(Collected data entries)
━━━━━━━━━━
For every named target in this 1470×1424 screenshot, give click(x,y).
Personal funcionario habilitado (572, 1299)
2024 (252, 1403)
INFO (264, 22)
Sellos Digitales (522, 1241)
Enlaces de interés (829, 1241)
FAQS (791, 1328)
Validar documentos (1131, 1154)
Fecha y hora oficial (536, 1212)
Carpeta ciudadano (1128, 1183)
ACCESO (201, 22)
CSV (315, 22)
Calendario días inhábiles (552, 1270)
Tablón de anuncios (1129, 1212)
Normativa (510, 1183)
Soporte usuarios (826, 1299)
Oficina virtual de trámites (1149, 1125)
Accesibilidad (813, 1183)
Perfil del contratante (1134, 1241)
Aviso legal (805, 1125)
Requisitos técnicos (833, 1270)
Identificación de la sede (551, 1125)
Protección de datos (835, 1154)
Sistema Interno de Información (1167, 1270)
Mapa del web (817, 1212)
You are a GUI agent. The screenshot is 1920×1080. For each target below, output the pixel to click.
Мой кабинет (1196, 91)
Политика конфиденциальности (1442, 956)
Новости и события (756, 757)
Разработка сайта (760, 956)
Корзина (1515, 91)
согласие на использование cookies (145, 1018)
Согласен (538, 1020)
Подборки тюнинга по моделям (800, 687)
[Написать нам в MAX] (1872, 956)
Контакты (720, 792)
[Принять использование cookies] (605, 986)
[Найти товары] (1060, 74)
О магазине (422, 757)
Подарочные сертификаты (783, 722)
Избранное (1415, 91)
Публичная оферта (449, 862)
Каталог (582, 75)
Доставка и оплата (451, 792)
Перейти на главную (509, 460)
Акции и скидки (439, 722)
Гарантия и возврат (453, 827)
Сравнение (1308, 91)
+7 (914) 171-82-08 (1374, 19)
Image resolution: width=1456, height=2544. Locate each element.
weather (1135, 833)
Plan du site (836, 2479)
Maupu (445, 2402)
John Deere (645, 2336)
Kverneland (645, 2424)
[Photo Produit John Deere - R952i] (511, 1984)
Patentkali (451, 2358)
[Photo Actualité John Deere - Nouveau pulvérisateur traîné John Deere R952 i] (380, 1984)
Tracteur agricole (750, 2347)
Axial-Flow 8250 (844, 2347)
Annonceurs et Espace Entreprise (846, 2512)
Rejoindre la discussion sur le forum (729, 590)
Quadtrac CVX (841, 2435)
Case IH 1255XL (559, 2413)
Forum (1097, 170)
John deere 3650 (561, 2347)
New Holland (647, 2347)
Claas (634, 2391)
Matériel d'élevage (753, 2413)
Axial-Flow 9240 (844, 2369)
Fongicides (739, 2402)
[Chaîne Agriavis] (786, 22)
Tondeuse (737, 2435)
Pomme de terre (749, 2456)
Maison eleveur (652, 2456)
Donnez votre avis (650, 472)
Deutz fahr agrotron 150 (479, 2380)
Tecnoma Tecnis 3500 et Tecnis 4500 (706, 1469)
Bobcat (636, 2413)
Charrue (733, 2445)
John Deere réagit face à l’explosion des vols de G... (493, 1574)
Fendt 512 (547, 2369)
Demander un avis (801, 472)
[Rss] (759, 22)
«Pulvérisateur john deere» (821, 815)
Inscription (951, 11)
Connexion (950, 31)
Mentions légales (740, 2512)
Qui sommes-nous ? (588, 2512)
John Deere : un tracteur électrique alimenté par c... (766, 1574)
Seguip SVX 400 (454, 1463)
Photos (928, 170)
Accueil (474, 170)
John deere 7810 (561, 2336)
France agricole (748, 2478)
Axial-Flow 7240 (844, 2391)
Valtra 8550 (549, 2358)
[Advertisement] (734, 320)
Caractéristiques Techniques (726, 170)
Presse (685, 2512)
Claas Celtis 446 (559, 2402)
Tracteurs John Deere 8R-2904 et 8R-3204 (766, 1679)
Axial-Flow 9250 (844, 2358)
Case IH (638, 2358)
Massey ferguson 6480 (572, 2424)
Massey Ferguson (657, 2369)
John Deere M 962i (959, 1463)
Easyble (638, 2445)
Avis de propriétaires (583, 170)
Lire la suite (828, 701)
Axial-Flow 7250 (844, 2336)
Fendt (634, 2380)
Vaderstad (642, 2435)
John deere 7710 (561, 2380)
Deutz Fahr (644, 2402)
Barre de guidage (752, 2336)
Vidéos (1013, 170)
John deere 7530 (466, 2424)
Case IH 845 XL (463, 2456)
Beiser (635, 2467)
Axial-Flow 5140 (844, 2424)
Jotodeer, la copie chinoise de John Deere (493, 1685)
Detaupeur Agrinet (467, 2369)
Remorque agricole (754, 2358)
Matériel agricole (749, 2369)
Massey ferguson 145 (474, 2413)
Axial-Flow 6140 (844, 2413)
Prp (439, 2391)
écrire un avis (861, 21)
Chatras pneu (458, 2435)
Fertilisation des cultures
━━━━━━━━━━
* DIRECTIONS: For this exercise, return every line from the data that holds the string "screenshot".

* SOLUTION:
For every named target in this 1470×1424 screenshot, give click(x,y).
You are a GUI agent. The screenshot is 1920×1080. For each target below, output the pixel to click.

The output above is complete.